Brief — Start at the top line and retype the data exactly through to the end.

Stored entries —

********************

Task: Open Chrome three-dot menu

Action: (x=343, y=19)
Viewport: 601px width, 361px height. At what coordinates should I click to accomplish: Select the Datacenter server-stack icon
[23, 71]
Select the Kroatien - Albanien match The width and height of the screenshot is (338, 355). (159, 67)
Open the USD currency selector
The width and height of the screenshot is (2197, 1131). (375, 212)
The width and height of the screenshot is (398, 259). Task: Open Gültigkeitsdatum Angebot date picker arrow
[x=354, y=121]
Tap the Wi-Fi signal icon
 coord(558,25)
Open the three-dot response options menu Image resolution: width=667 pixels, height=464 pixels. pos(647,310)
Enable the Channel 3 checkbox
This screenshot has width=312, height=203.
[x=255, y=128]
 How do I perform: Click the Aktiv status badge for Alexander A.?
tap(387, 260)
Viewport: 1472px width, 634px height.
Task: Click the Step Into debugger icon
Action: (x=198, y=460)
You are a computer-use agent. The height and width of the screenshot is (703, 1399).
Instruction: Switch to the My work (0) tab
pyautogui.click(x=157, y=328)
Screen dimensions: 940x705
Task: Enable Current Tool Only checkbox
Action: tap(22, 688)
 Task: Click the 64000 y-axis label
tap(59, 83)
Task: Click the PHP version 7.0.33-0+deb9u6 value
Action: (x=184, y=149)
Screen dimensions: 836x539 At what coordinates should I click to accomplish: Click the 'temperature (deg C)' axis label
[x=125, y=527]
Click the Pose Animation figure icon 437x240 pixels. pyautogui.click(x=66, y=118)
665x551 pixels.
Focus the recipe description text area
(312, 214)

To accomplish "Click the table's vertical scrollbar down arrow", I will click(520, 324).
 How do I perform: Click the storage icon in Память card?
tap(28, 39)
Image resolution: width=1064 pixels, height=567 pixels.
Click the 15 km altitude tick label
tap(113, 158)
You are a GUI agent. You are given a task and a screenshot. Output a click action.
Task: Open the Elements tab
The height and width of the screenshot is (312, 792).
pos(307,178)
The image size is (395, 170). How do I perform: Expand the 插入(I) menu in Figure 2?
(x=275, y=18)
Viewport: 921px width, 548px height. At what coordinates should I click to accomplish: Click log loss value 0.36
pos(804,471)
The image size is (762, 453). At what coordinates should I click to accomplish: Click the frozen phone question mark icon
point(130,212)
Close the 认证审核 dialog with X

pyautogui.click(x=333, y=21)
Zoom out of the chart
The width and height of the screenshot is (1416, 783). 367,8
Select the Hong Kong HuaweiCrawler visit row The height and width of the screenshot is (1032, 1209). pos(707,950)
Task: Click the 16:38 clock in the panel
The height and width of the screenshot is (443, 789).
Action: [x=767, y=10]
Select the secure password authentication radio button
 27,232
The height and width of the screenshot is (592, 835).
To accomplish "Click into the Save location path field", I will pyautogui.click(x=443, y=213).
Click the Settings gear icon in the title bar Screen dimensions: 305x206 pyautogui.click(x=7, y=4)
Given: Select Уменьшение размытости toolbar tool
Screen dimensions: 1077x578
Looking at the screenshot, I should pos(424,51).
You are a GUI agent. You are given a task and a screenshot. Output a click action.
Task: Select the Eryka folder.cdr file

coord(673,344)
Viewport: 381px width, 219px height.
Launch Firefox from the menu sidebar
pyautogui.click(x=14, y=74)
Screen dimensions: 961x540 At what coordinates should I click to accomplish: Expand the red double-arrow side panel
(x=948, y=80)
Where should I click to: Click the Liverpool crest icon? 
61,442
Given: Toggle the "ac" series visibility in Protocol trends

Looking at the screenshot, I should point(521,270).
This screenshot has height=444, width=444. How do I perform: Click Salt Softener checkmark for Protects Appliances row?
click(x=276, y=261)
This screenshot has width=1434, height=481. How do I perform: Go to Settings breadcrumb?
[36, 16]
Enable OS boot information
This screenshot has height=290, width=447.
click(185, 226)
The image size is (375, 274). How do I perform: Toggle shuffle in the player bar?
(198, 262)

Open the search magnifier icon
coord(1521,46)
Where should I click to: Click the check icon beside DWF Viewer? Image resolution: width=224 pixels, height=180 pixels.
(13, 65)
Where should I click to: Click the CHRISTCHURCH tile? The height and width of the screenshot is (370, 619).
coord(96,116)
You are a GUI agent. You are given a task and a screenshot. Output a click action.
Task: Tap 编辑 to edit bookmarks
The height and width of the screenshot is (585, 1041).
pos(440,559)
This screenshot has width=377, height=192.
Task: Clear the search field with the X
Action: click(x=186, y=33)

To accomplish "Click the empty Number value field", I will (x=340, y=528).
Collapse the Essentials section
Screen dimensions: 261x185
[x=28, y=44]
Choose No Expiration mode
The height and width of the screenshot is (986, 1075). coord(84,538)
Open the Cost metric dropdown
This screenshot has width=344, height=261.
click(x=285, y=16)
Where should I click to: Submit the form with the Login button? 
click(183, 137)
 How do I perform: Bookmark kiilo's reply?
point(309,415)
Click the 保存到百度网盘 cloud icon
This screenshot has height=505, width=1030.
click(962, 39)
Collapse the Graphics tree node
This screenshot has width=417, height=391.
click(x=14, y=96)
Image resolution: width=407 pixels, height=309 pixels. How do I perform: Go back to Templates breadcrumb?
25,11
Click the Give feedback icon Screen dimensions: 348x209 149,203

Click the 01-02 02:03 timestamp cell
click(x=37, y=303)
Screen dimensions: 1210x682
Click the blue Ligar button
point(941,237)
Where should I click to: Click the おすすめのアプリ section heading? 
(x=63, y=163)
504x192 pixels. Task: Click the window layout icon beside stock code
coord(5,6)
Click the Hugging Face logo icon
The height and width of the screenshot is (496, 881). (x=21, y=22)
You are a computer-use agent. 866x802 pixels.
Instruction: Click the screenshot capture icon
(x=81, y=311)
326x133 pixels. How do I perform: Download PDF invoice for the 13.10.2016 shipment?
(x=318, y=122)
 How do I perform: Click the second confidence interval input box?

********************

Expected output —
Task: Open Chrome three-dot menu

Action: (x=343, y=19)
Viewport: 601px width, 361px height. At what coordinates should I click to accomplish: Select the Datacenter server-stack icon
[23, 71]
Select the Kroatien - Albanien match The width and height of the screenshot is (338, 355). (159, 67)
Open the USD currency selector
The width and height of the screenshot is (2197, 1131). (375, 212)
The width and height of the screenshot is (398, 259). Task: Open Gültigkeitsdatum Angebot date picker arrow
[x=354, y=121]
Tap the Wi-Fi signal icon
 coord(558,25)
Open the three-dot response options menu Image resolution: width=667 pixels, height=464 pixels. pos(647,310)
Enable the Channel 3 checkbox
This screenshot has width=312, height=203.
[x=255, y=128]
 How do I perform: Click the Aktiv status badge for Alexander A.?
tap(387, 260)
Viewport: 1472px width, 634px height.
Task: Click the Step Into debugger icon
Action: (x=198, y=460)
You are a computer-use agent. The height and width of the screenshot is (703, 1399).
Instruction: Switch to the My work (0) tab
pyautogui.click(x=157, y=328)
Screen dimensions: 940x705
Task: Enable Current Tool Only checkbox
Action: tap(22, 688)
 Task: Click the 64000 y-axis label
tap(59, 83)
Task: Click the PHP version 7.0.33-0+deb9u6 value
Action: (x=184, y=149)
Screen dimensions: 836x539 At what coordinates should I click to accomplish: Click the 'temperature (deg C)' axis label
[x=125, y=527]
Click the Pose Animation figure icon 437x240 pixels. pyautogui.click(x=66, y=118)
665x551 pixels.
Focus the recipe description text area
(312, 214)

To accomplish "Click the table's vertical scrollbar down arrow", I will click(520, 324).
 How do I perform: Click the storage icon in Память card?
tap(28, 39)
Image resolution: width=1064 pixels, height=567 pixels.
Click the 15 km altitude tick label
tap(113, 158)
You are a GUI agent. You are given a task and a screenshot. Output a click action.
Task: Open the Elements tab
The height and width of the screenshot is (312, 792).
pos(307,178)
The image size is (395, 170). How do I perform: Expand the 插入(I) menu in Figure 2?
(x=275, y=18)
Viewport: 921px width, 548px height. At what coordinates should I click to accomplish: Click log loss value 0.36
pos(804,471)
The image size is (762, 453). At what coordinates should I click to accomplish: Click the frozen phone question mark icon
point(130,212)
Close the 认证审核 dialog with X

pyautogui.click(x=333, y=21)
Zoom out of the chart
The width and height of the screenshot is (1416, 783). 367,8
Select the Hong Kong HuaweiCrawler visit row The height and width of the screenshot is (1032, 1209). pos(707,950)
Task: Click the 16:38 clock in the panel
The height and width of the screenshot is (443, 789).
Action: [x=767, y=10]
Select the secure password authentication radio button
 27,232
The height and width of the screenshot is (592, 835).
To accomplish "Click into the Save location path field", I will pyautogui.click(x=443, y=213).
Click the Settings gear icon in the title bar Screen dimensions: 305x206 pyautogui.click(x=7, y=4)
Given: Select Уменьшение размытости toolbar tool
Screen dimensions: 1077x578
Looking at the screenshot, I should pos(424,51).
You are a GUI agent. You are given a task and a screenshot. Output a click action.
Task: Select the Eryka folder.cdr file

coord(673,344)
Viewport: 381px width, 219px height.
Launch Firefox from the menu sidebar
pyautogui.click(x=14, y=74)
Screen dimensions: 961x540 At what coordinates should I click to accomplish: Expand the red double-arrow side panel
(x=948, y=80)
Where should I click to: Click the Liverpool crest icon? 
61,442
Given: Toggle the "ac" series visibility in Protocol trends

Looking at the screenshot, I should point(521,270).
This screenshot has height=444, width=444. How do I perform: Click Salt Softener checkmark for Protects Appliances row?
click(x=276, y=261)
This screenshot has width=1434, height=481. How do I perform: Go to Settings breadcrumb?
[36, 16]
Enable OS boot information
This screenshot has height=290, width=447.
click(185, 226)
The image size is (375, 274). How do I perform: Toggle shuffle in the player bar?
(198, 262)

Open the search magnifier icon
coord(1521,46)
Where should I click to: Click the check icon beside DWF Viewer? Image resolution: width=224 pixels, height=180 pixels.
(13, 65)
Where should I click to: Click the CHRISTCHURCH tile? The height and width of the screenshot is (370, 619).
coord(96,116)
You are a GUI agent. You are given a task and a screenshot. Output a click action.
Task: Tap 编辑 to edit bookmarks
The height and width of the screenshot is (585, 1041).
pos(440,559)
This screenshot has width=377, height=192.
Task: Clear the search field with the X
Action: click(x=186, y=33)

To accomplish "Click the empty Number value field", I will (x=340, y=528).
Collapse the Essentials section
Screen dimensions: 261x185
[x=28, y=44]
Choose No Expiration mode
The height and width of the screenshot is (986, 1075). coord(84,538)
Open the Cost metric dropdown
This screenshot has width=344, height=261.
click(x=285, y=16)
Where should I click to: Submit the form with the Login button? 
click(183, 137)
 How do I perform: Bookmark kiilo's reply?
point(309,415)
Click the 保存到百度网盘 cloud icon
This screenshot has height=505, width=1030.
click(962, 39)
Collapse the Graphics tree node
This screenshot has width=417, height=391.
click(x=14, y=96)
Image resolution: width=407 pixels, height=309 pixels. How do I perform: Go back to Templates breadcrumb?
25,11
Click the Give feedback icon Screen dimensions: 348x209 149,203

Click the 01-02 02:03 timestamp cell
click(x=37, y=303)
Screen dimensions: 1210x682
Click the blue Ligar button
point(941,237)
Where should I click to: Click the おすすめのアプリ section heading? 
(x=63, y=163)
504x192 pixels. Task: Click the window layout icon beside stock code
coord(5,6)
Click the Hugging Face logo icon
The height and width of the screenshot is (496, 881). (x=21, y=22)
You are a computer-use agent. 866x802 pixels.
Instruction: Click the screenshot capture icon
(x=81, y=311)
326x133 pixels. How do I perform: Download PDF invoice for the 13.10.2016 shipment?
(x=318, y=122)
 How do I perform: Click the second confidence interval input box?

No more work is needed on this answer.